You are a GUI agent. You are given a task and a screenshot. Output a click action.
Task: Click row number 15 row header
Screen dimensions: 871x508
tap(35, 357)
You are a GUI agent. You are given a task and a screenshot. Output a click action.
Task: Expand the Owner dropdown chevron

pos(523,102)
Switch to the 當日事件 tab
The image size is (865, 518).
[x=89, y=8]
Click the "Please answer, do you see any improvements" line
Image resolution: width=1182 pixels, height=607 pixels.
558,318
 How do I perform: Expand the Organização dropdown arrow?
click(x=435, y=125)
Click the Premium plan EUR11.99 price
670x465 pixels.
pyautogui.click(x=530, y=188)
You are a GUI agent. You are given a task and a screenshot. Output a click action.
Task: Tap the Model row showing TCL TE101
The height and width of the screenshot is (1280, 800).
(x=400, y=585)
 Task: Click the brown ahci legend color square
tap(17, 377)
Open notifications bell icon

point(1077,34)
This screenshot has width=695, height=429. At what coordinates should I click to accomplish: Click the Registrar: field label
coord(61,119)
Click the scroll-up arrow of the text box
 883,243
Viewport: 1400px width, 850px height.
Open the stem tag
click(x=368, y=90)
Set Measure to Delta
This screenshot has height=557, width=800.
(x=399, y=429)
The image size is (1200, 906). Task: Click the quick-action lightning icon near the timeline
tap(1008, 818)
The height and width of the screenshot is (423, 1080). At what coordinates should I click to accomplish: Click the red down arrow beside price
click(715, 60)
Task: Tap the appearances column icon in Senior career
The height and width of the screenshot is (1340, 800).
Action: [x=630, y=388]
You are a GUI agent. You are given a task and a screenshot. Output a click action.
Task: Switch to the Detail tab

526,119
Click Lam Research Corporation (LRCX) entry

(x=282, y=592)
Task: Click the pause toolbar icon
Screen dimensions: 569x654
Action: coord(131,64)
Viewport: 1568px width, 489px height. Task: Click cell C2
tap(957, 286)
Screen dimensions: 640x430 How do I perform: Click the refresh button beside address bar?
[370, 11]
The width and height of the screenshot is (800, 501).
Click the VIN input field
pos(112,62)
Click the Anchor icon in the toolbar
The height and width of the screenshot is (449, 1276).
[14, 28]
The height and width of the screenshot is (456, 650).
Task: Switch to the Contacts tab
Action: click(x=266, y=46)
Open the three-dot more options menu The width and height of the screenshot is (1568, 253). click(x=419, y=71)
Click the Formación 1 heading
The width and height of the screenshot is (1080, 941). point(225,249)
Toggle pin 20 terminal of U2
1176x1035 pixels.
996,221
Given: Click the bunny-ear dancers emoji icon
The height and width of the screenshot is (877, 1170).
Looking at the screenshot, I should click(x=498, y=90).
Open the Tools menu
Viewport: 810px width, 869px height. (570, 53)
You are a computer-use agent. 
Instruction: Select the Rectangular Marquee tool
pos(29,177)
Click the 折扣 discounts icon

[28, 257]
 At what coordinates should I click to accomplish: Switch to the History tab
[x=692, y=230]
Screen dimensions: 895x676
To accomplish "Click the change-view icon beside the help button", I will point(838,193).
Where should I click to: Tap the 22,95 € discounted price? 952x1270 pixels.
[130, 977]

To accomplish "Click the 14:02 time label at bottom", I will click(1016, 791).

● ● ● ● ●

(Task brief)
Please write out the records above once more, exactly and completely.

(Exercise answer)
You are a GUI agent. You are given a task and a screenshot. Output a click action.
Task: Click row number 15 row header
Screen dimensions: 871x508
tap(35, 357)
You are a GUI agent. You are given a task and a screenshot. Output a click action.
Task: Expand the Owner dropdown chevron

pos(523,102)
Switch to the 當日事件 tab
The image size is (865, 518).
[x=89, y=8]
Click the "Please answer, do you see any improvements" line
Image resolution: width=1182 pixels, height=607 pixels.
558,318
 How do I perform: Expand the Organização dropdown arrow?
click(x=435, y=125)
Click the Premium plan EUR11.99 price
670x465 pixels.
pyautogui.click(x=530, y=188)
You are a GUI agent. You are given a task and a screenshot. Output a click action.
Task: Tap the Model row showing TCL TE101
The height and width of the screenshot is (1280, 800).
(x=400, y=585)
 Task: Click the brown ahci legend color square
tap(17, 377)
Open notifications bell icon

point(1077,34)
This screenshot has width=695, height=429. At what coordinates should I click to accomplish: Click the Registrar: field label
coord(61,119)
Click the scroll-up arrow of the text box
 883,243
Viewport: 1400px width, 850px height.
Open the stem tag
click(x=368, y=90)
Set Measure to Delta
This screenshot has height=557, width=800.
(x=399, y=429)
The image size is (1200, 906). Task: Click the quick-action lightning icon near the timeline
tap(1008, 818)
The height and width of the screenshot is (423, 1080). At what coordinates should I click to accomplish: Click the red down arrow beside price
click(715, 60)
Task: Tap the appearances column icon in Senior career
The height and width of the screenshot is (1340, 800).
Action: [x=630, y=388]
You are a GUI agent. You are given a task and a screenshot. Output a click action.
Task: Switch to the Detail tab

526,119
Click Lam Research Corporation (LRCX) entry

(x=282, y=592)
Task: Click the pause toolbar icon
Screen dimensions: 569x654
Action: coord(131,64)
Viewport: 1568px width, 489px height. Task: Click cell C2
tap(957, 286)
Screen dimensions: 640x430 How do I perform: Click the refresh button beside address bar?
[370, 11]
The width and height of the screenshot is (800, 501).
Click the VIN input field
pos(112,62)
Click the Anchor icon in the toolbar
The height and width of the screenshot is (449, 1276).
[14, 28]
The height and width of the screenshot is (456, 650).
Task: Switch to the Contacts tab
Action: click(x=266, y=46)
Open the three-dot more options menu The width and height of the screenshot is (1568, 253). click(x=419, y=71)
Click the Formación 1 heading
The width and height of the screenshot is (1080, 941). point(225,249)
Toggle pin 20 terminal of U2
1176x1035 pixels.
996,221
Given: Click the bunny-ear dancers emoji icon
The height and width of the screenshot is (877, 1170).
Looking at the screenshot, I should click(x=498, y=90).
Open the Tools menu
Viewport: 810px width, 869px height. (570, 53)
You are a computer-use agent. 
Instruction: Select the Rectangular Marquee tool
pos(29,177)
Click the 折扣 discounts icon

[28, 257]
 At what coordinates should I click to accomplish: Switch to the History tab
[x=692, y=230]
Screen dimensions: 895x676
To accomplish "Click the change-view icon beside the help button", I will point(838,193).
Where should I click to: Tap the 22,95 € discounted price? 952x1270 pixels.
[130, 977]

To accomplish "Click the 14:02 time label at bottom", I will click(1016, 791).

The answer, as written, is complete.